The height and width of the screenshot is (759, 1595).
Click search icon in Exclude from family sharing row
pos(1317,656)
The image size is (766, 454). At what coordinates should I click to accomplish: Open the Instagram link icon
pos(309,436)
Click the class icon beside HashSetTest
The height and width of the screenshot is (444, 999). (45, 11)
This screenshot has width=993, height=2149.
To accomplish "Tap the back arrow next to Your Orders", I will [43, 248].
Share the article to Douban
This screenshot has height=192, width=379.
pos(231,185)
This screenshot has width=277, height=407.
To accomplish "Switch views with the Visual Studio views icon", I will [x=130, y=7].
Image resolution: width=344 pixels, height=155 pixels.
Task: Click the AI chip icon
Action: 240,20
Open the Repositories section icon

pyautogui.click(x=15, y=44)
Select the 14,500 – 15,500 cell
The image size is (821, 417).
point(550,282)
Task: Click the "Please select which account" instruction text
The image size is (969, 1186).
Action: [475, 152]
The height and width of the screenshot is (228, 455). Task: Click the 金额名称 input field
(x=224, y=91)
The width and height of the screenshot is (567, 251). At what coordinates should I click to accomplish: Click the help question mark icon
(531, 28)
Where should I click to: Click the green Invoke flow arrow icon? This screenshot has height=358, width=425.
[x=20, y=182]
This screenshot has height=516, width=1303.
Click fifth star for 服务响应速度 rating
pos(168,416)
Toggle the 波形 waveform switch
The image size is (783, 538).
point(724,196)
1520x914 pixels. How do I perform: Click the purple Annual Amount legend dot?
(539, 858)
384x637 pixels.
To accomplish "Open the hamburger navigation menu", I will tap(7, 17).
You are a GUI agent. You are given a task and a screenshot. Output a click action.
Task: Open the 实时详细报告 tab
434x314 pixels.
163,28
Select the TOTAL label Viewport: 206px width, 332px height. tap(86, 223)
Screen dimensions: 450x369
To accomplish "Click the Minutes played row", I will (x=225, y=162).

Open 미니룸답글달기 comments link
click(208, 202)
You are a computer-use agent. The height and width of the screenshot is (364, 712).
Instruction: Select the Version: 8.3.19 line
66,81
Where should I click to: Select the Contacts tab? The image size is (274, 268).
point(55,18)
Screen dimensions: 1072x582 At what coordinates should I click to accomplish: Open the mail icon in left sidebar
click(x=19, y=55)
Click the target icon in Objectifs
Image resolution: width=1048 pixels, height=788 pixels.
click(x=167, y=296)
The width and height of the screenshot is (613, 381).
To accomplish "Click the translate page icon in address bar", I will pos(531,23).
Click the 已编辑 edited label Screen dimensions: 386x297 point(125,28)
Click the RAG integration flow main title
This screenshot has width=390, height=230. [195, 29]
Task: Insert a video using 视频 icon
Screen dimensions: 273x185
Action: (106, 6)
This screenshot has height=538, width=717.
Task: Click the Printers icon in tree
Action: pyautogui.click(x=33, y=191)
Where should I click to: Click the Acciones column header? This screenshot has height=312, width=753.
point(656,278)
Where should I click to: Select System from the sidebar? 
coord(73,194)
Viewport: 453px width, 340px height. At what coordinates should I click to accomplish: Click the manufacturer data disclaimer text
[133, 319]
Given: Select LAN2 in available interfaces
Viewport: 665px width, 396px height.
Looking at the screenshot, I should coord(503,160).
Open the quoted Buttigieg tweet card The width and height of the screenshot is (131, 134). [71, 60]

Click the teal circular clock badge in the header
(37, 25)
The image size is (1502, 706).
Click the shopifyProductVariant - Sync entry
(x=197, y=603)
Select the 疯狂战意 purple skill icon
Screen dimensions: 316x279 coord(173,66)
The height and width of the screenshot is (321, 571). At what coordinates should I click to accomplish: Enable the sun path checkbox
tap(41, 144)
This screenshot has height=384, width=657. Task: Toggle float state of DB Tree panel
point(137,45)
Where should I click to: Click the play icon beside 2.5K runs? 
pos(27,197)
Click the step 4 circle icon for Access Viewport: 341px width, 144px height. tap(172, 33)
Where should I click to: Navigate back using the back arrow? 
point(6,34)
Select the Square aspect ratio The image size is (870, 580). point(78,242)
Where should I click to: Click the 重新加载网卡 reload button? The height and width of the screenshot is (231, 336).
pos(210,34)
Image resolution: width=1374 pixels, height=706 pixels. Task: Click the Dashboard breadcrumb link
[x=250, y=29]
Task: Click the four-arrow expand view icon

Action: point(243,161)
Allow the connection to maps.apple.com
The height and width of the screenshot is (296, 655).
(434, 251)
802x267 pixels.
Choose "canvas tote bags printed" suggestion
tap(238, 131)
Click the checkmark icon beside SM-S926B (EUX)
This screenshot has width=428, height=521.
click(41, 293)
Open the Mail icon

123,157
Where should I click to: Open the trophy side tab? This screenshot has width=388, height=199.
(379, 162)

**EXERCISE INSTRUCTIONS**: In the lines above, locate the string "agent". Copy every line where it occurs.

**PROBLEM SOLUTION**:
You are a GUI agent. You are given a task and a screenshot. Output a click action.
You are a computer-use agent. The height and width of the screenshot is (364, 712).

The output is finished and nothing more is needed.